YÜKLENİYOR
Başkan Ekrem İmamoğlu, İstanbul Büyükşehir Belediyesi’nin yerel demokrasiyi güçlendirmeye yönelik çalışmalarını Belediye Gazetesi’ne anlattı:
Demokrasi, durağan bir kavram olmaktan ziyade sürekli kendini yenileyen ve yaşamın akışıyla şekillenen dinamik bir yapıya büründü. Bana göre demokrasi, insan onuruna yaraşır, yaşam hakkıyla barışık bir ortak yaşam iradesi üretebilmektir. Bu ortak yaşam iradesini oluşturan katılımcılık yerelden başlar. Yereli dışlayan ya da onu merkezin sorumluluğuna bırakan bir demokrasi tartışmaya açıktır. Her birey, toplumun parçası olmayı yerelde öğrenir. Dolayısıyla bireylerin demokratik rejimin bir parçası gibi hissetmesi için katılımcı ve yerel demokratik dönüşüm gereklidir. Aksi hâlde yerelin dinamiklerini bilmeyen merkezî yöneticiler, yerel yönetimlerin yetkilerini gasp etmek pahasına kentlere müdahale ederek sorunları büyütür ve yeni sorunlar yaratır. Bu, demokrasiye zarar verir. Çağdaş ve demokratik bir yerel yönetimin sahip olması gereken, bizim de benimsediğimiz temel ilkelerden söz etmek isterim:
Yaşam Kalitesi: Yaşam kalitesi, yaşama dair her şeyi kapsar. Yerel yönetimlerin en önemli görevleri, yaşam alanlarını yaşanılabilir kılma ve kent sakinlerinin öznel yaşam faaliyetlerine ortam sağlamaktır. Her bireyin yaşamın birbirinden farklıdır, bu farklılıklardan ortak bir noktada buluşturmanın tek yolu katılımcılık ve müzakeredir. Bu kapsamda yeni nesil akıllı şehircilik İstanbul Senin’in içinde “Söz Senin” bölümünü açtık. Yaşam alanlarını yaşanabilir kılmak için kamusal alanlar ve mekânlar (gençlik ofisleri, teknoloji atölyeleri, ders atölyeleri, mahalle evleri, engelli kampları, yaşam vadileri vb.) oluşturduk.
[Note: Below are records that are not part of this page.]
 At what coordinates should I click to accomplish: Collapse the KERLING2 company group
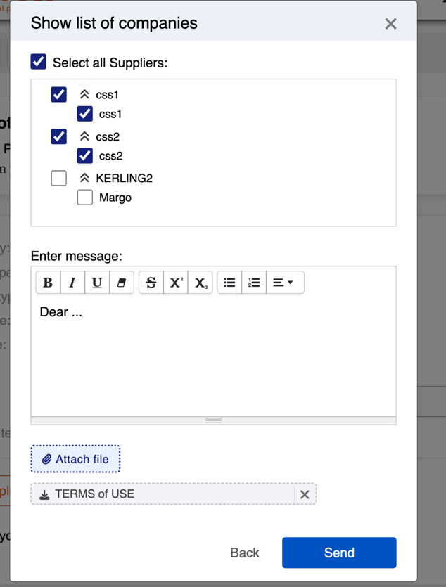84,178
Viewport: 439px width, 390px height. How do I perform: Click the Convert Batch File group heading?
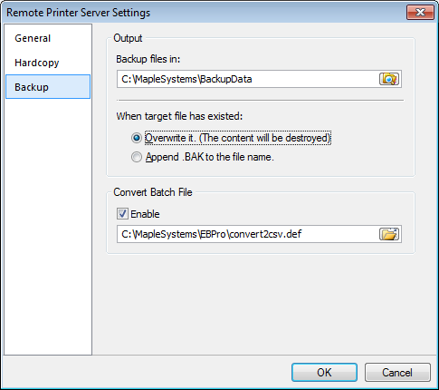[x=153, y=192]
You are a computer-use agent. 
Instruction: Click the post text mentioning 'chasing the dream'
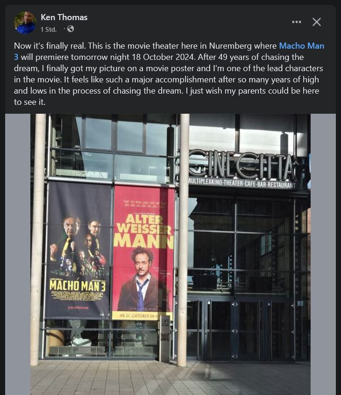[169, 74]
Katılımcılık ve Yönetişim: Toplumlar ve toplumsal amaçlar sürekli değişiyor. Bu hızlı dönüşüm, beş yılda bir yetkiyi eline alan yöneticilerin yönetme iddiasının meşruiyetini tartışmaya açık hâle getiriyor. Temsili demokrasideki bu krizi aşmanın yolu müzakereye dayalı katılımcı demokrasiden geçiyor. Bu bağlamda “Söz Senin” uygulamasına ek olarak “Bütçe Senin” uygulamasıyla İstanbul’un bütçesinin hangi projelerde kullanılması gerektiğine vatandaşların karar vermesini sağladık. İstanbul’da yaşayanların proje üretmesini sağladık.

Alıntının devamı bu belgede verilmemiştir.